▶ EXERCISE:
When you reach the line containing "Image resolution: width=503" in the data below, begin returning lines exactly as written, and stop once the line containing "Focus the Seed number input field" has been returned.

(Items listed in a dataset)
______________________________

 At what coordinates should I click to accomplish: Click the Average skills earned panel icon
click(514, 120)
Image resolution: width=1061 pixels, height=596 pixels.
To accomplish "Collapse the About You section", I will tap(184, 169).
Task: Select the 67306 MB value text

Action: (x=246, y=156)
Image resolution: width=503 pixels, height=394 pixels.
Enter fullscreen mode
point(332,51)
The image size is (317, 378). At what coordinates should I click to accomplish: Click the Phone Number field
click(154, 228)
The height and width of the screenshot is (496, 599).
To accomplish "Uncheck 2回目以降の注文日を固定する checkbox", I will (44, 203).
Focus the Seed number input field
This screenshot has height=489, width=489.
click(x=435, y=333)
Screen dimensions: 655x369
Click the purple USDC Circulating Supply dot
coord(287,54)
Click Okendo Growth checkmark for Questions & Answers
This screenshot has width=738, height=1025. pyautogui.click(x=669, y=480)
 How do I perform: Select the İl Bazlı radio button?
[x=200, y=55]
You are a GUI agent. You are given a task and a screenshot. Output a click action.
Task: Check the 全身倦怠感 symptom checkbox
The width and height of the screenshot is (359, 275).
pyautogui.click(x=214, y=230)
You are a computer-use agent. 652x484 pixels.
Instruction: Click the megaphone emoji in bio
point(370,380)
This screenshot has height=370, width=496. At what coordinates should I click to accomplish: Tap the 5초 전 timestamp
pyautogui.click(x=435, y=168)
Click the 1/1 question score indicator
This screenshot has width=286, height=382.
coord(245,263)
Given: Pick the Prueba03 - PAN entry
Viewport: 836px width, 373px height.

______________________________

▶ ANSWER TO THIS TASK:
Image resolution: width=503 pixels, height=394 pixels.
Enter fullscreen mode
point(332,51)
The image size is (317, 378). At what coordinates should I click to accomplish: Click the Phone Number field
click(154, 228)
The height and width of the screenshot is (496, 599).
To accomplish "Uncheck 2回目以降の注文日を固定する checkbox", I will (44, 203).
Focus the Seed number input field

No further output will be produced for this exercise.